Collected data entries
-------

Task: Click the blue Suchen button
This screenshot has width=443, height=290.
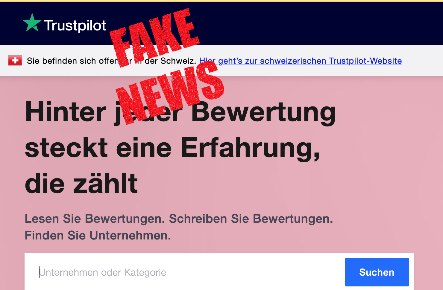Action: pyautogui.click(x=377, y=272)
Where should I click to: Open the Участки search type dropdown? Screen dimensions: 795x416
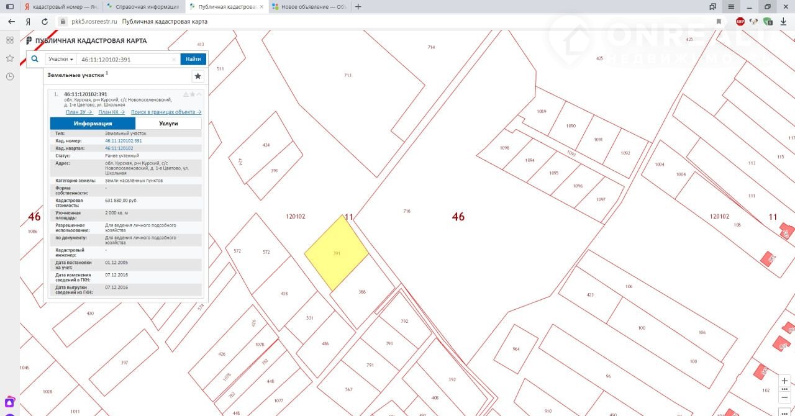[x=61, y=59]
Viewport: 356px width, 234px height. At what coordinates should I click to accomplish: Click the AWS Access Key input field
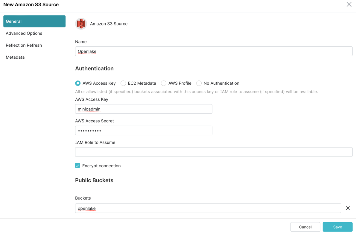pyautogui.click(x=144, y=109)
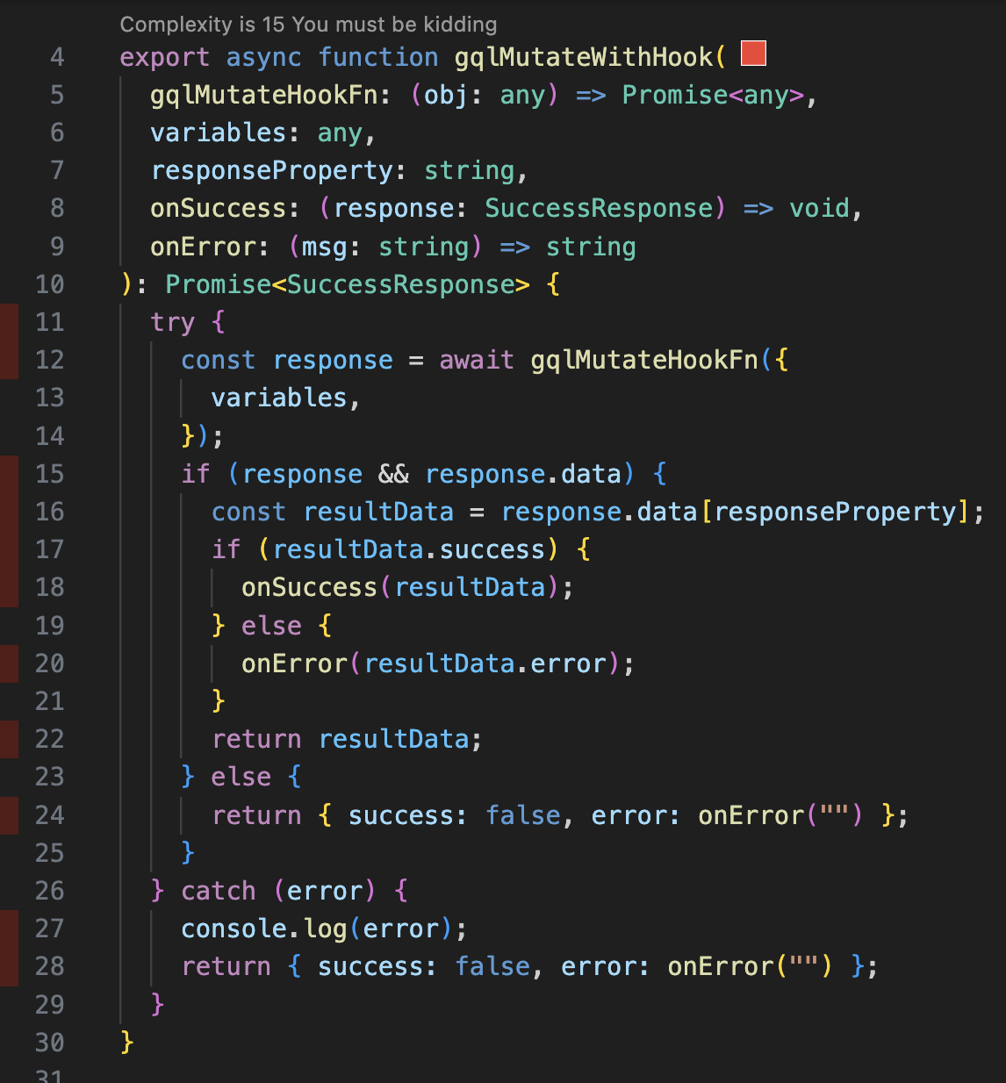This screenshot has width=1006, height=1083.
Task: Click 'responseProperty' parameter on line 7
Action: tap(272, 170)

-------

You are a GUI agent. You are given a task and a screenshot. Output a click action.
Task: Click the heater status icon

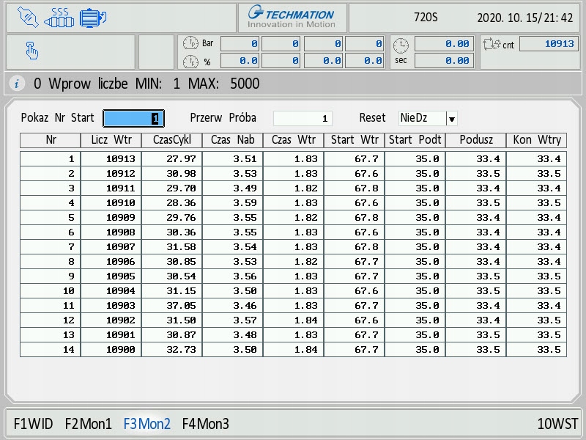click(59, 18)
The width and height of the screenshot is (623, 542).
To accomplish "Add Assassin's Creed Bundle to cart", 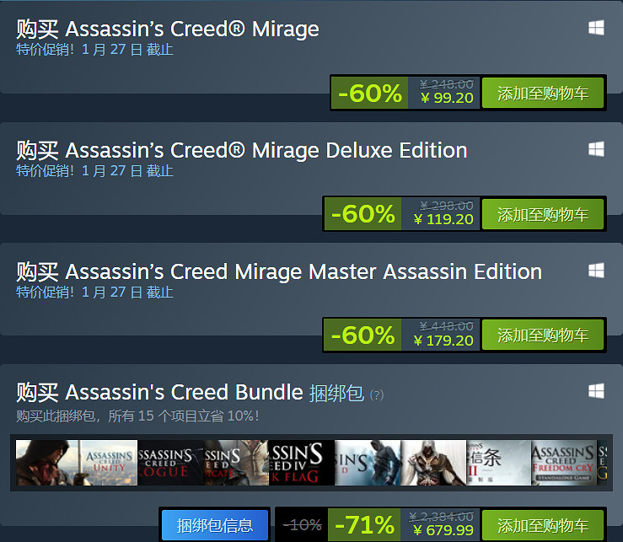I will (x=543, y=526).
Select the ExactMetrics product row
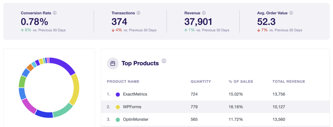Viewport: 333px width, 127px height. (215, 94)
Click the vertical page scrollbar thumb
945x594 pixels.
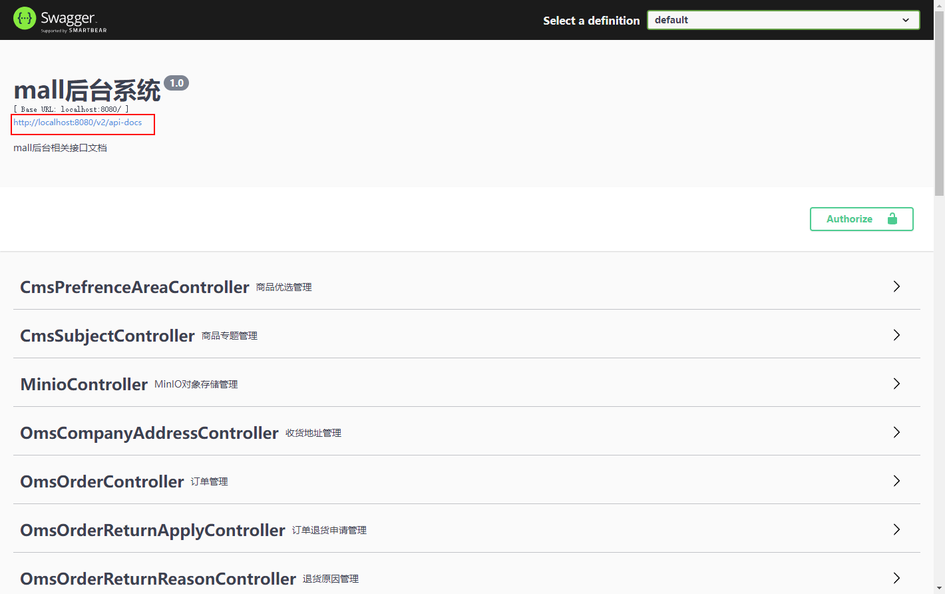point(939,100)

-------

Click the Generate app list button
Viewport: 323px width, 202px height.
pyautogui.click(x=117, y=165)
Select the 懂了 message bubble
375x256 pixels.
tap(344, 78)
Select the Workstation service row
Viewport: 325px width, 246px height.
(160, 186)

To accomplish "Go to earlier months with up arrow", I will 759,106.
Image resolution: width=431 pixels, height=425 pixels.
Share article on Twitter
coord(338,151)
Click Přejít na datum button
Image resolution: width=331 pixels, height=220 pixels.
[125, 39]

-------

In the entries above, please find the line with "Select the 懂了 message bubble" and the line with "Image resolution: width=431", then write out exactly those two lines and every line between them, and nothing more.

Select the 懂了 message bubble
375x256 pixels.
tap(344, 78)
Select the Workstation service row
Viewport: 325px width, 246px height.
(160, 186)

To accomplish "Go to earlier months with up arrow", I will 759,106.
Image resolution: width=431 pixels, height=425 pixels.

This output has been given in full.